What the exercise asks:
Only the lines from the one with "Task: Enable the checkbox" through the end of the data are wanted, copied exactly.

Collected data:
-- Opening Marker --

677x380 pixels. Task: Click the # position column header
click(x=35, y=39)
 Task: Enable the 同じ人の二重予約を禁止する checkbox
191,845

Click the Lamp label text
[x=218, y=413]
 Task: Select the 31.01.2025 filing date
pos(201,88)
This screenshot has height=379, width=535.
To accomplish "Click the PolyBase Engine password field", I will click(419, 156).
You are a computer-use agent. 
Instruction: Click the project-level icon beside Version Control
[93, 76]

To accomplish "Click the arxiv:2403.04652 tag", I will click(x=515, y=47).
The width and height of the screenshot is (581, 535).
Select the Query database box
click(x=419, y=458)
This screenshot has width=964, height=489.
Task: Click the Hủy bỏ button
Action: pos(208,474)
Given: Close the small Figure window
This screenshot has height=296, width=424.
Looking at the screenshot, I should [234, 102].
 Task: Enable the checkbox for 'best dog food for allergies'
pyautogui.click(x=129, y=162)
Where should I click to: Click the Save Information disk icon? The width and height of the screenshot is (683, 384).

-- Closing Marker --

Task answer:
 Task: Enable the checkbox for 'best dog food for allergies'
pyautogui.click(x=129, y=162)
Where should I click to: Click the Save Information disk icon? The width and height of the screenshot is (683, 384).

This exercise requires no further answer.